The atomic molar-ratio of titanium to magnesium in the obtained catalyst component was 0.21.

Ethylene Polymerization
A 2 liter stainless steel reactor equipped with a mechanical stirrer and an advanced temperature controller system was purged with nitrogen atmosphere. 500 ml of hexane was introduced into the reactor. 3 atm of hydrogen was then added after an introduction of 1 mmol of triethylaluminum and the solid catalyst component comprising 0.003 mol of titanium atom. The temperature of the reactor was increased to 80°C. Stirring speed of the mechanical stirrer was set at 500 rpm. Ethylene was added into the reactor and the pressure of ethylene within the reactor was set at 8 atm. The polymerization of ethylene (i.e. polymerization reaction) was performed for 2 hours. After the polymerization reaction, the temperature of the reactor was reduced to room temperature, and the pressure within the reactor was released. A predetermined amount of ethanol was introduced into the reactor to stop the polymerization reaction. Produced ethylene polymer was collected, and dried in a vacuum oven at 50°C for at least 3 hours to obtain a free-flow polyethylene powder.
The polyethylene powder was obtained in a yield of 369 g (or 61.57
kgPE/mmolTi), has a MFR (i.e. melt flow rate) of 0.55 g/10min, and has an apparent bulk specific gravity of 0.31 g/cc. Particle size distribution of the polyethylene powder is shown in Table 2.

Example 2
A catalyst component was prepared in the same procedures as in Example 1, except that 12.5 ml of titanium butoxide was not introduced into the magnesium solution in step (1). The atomic molar-ratio of titanium to magnesium in the obtained catalyst was 0.15. Ethylene polymerization (i.e. polymerization reaction) was carried out as according to the steps described in Example 1.

Data:
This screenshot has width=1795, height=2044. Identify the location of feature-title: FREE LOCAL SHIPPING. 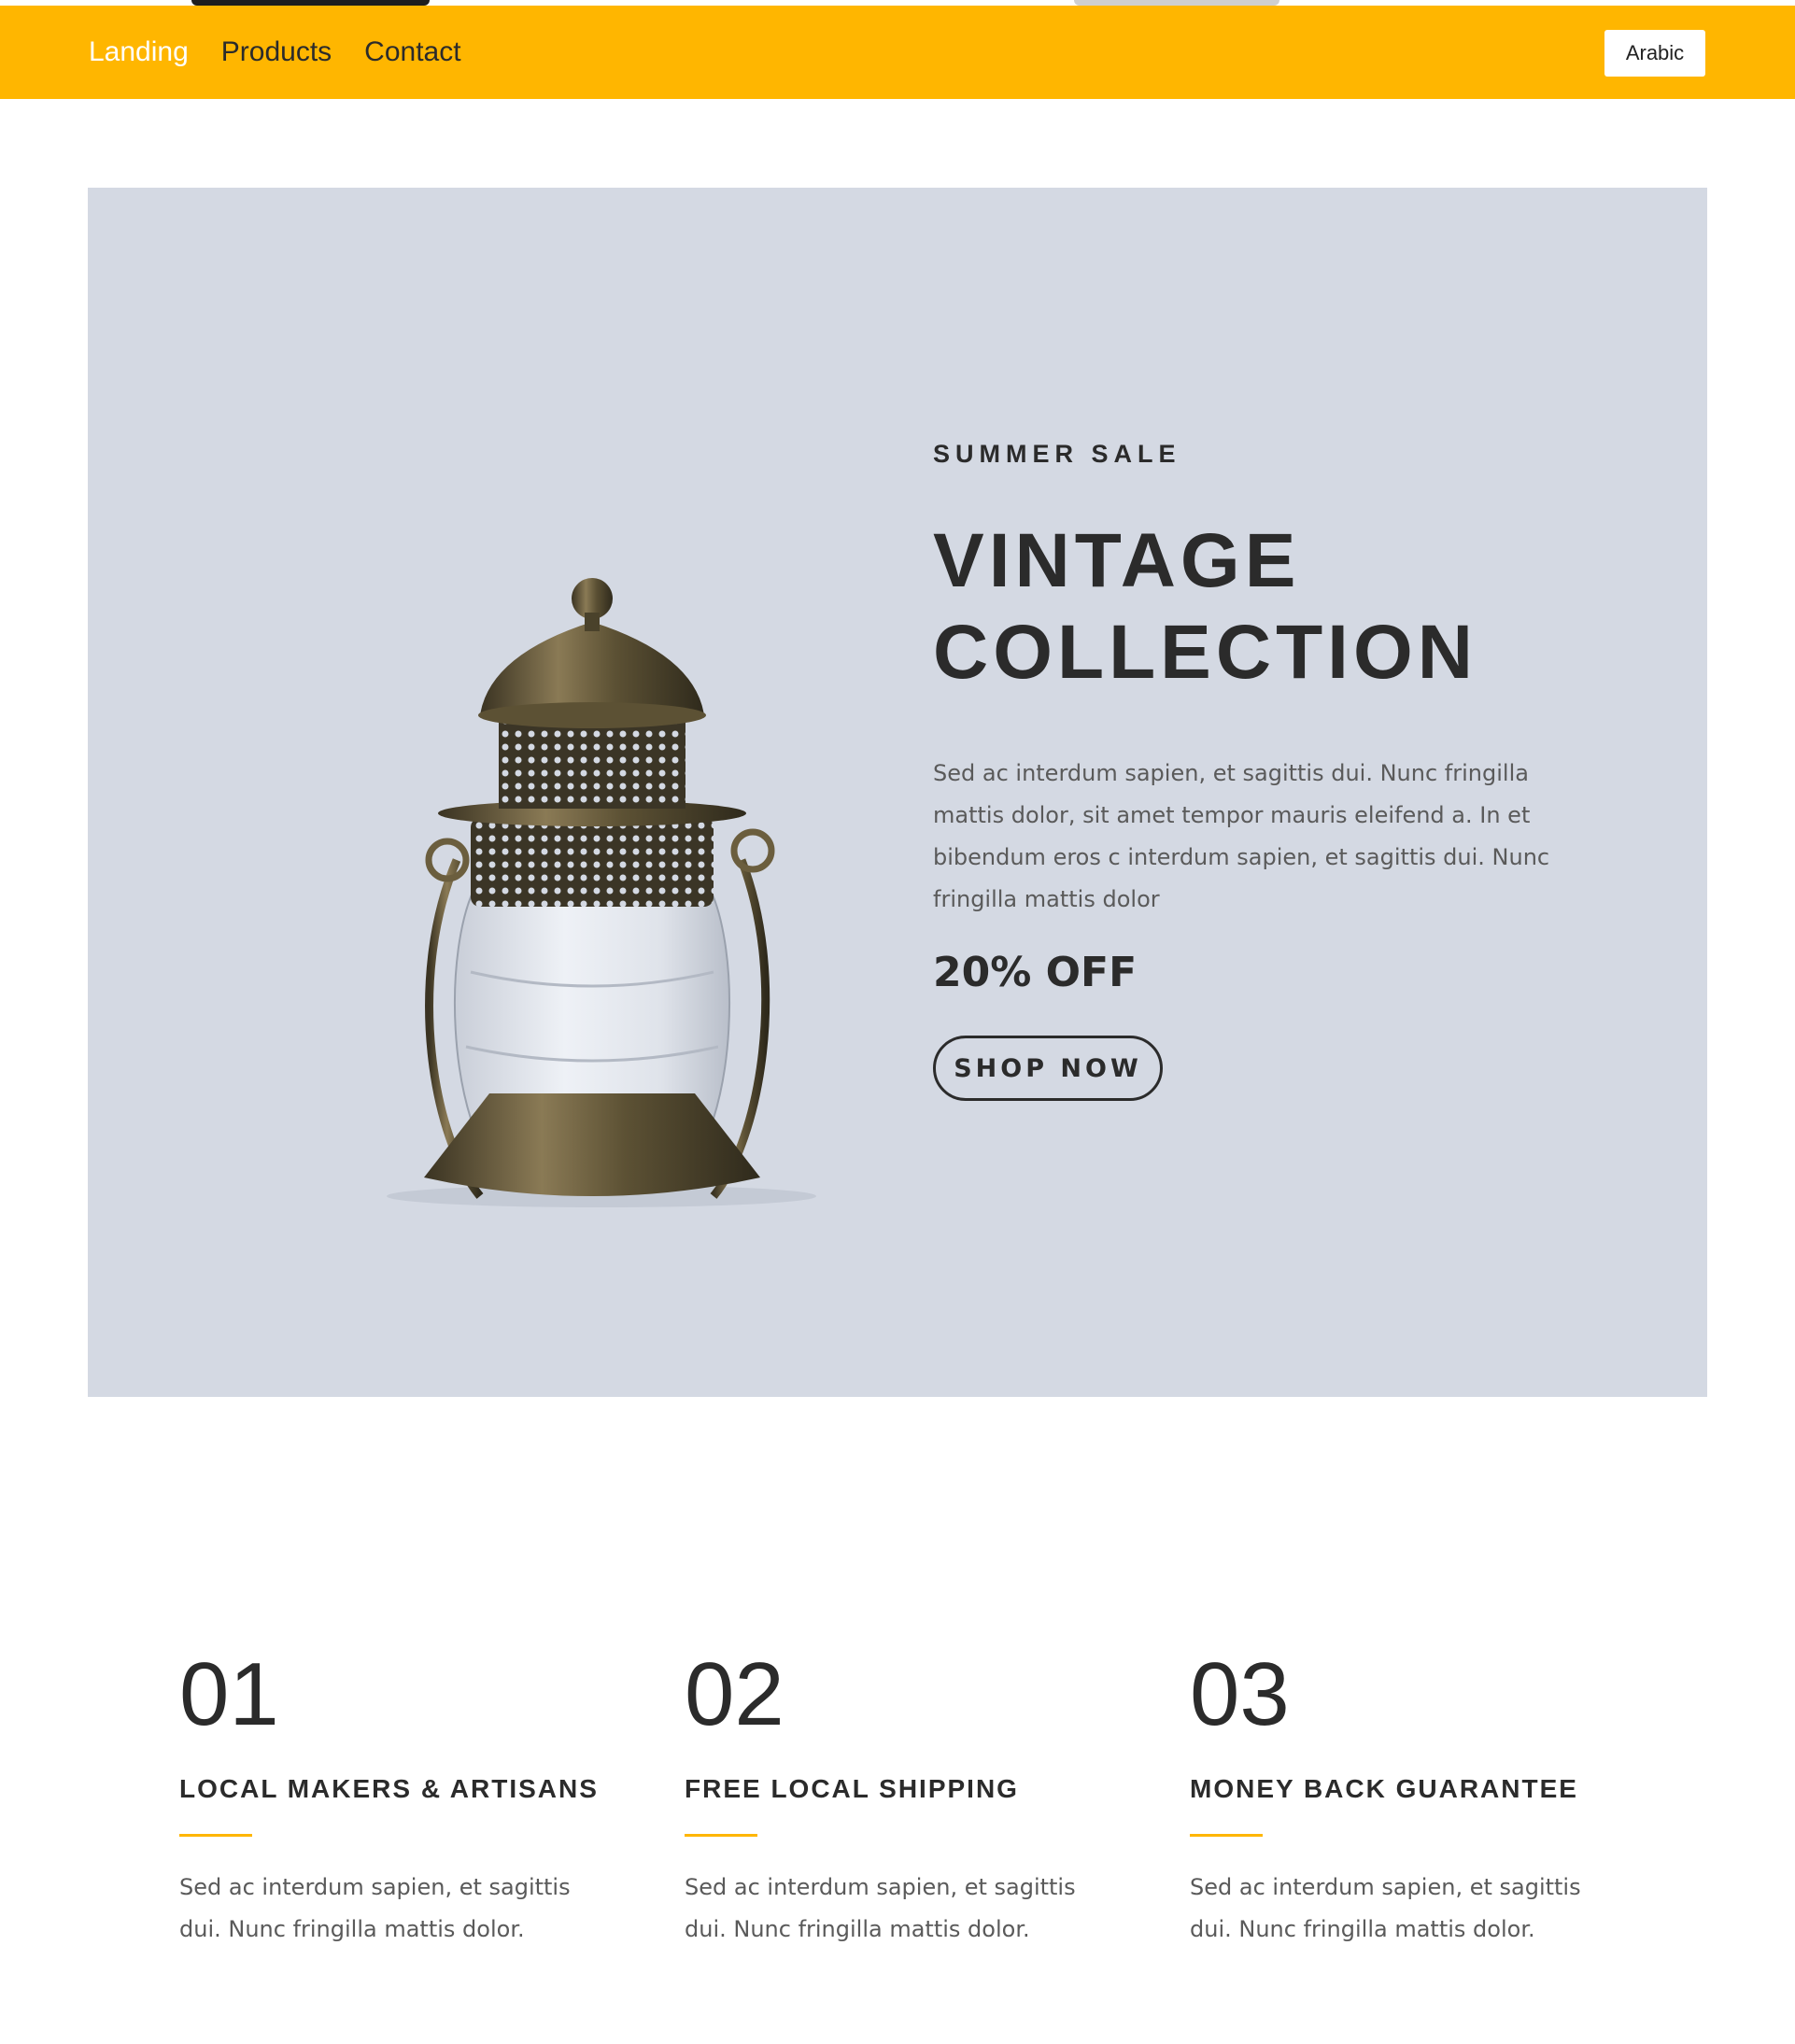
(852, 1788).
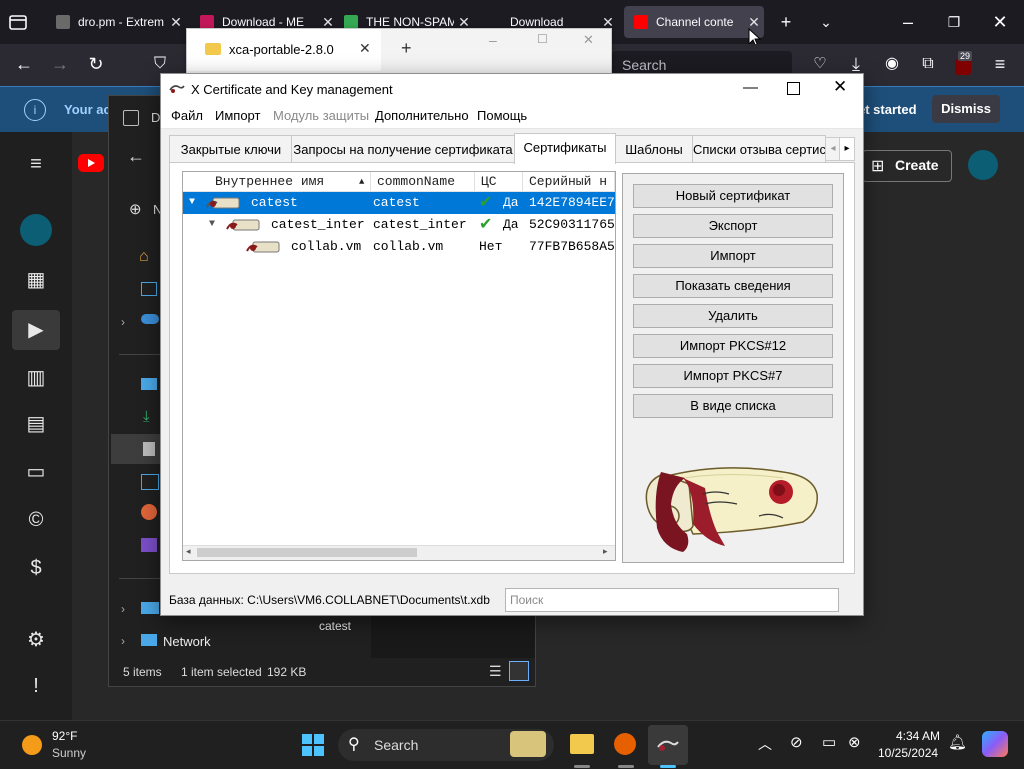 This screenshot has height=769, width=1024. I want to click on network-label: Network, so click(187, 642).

What you should do: Extend the passage above on the titanium-magnesium catalyst and ethylene polymerization, picking up right after its final sentence.

Answer space:
Polymer of Example 2 was obtained in a yield of 355 g (or 59.24 kgPE/mmolTi), has a MFR (i.e. melt flow rate) of 0.30 g/10min, and has an apparent bulk specific gravity of 0.31 g/cc. Particle size distribution of the resulting Polyethylene powder of Example 2 is shown in Table 2.

Example 3
A catalyst component was prepared in the same procedures as in Example 1, except that 3 ml of tetraethylorthosilicate was not introduced to the contact product in step (3). The atomic molar-ratio of titanium to magnesium in the obtained catalyst component was 0.18. Polymerization of ethylene (i.e. polymerization reaction) was carried out according to the steps described in Example 1. The polymer was obtained in a yield of 220 g (or 36.74 kgPE/mmolTi), has a MFR (i.e. melt flow rate) of 0.28 g/10min, and an apparent bulk specific gravity of 0.30 g/cc. Particle size distribution of the resulting polyethylene powder is shown in Table 2.

Example 4
A catalyst component was prepared in the same procedures as in Example 1, except that 200 ml of 1,2-dichloroethane was not introduced to treat the solid product produced in step (4). The atomic molar-ratio of titanium to magnesium in the obtained catalyst was 0.20. Polymerization of ethylene (i.e. polymerization reaction) was carried out according to the steps described in Example 1. The polyethylene powder was obtained in a yield of 344 g (or 57.32 kgPE/mmolTi), has a MFR (i.e. melt flow rate) of 0.26 g/10min and an apparent bulk specific gravity of 0.21 g/cc. Particle size distribution of the resulting polyethylene powder is shown in Table 2.

Example 5
A catalyst component was prepared in the same procedures as in Example 1, except that the 3 ml of tetraethylorthosilicate introduced to the contact product in step (3) was replaced by 2.5 ml of tributylphosphate. The atomic molar-ratio of titanium to magnesium in the obtained catalyst was 0.23. Polymerization of ethylene (i.e. polymerization reaction) was carried out according to the steps described in Example 1. The polyethylene powder or polymer was obtained in a yield of 204 g (or 34.13 kgPE/mmolTi), has a MFR (i.e. melt flow rate) of 0.77 g/10min and an apparent bulk specific gravity of 0.30 g/cc. Particle size distribution of the resulting polyethylene powder is shown in Table 2.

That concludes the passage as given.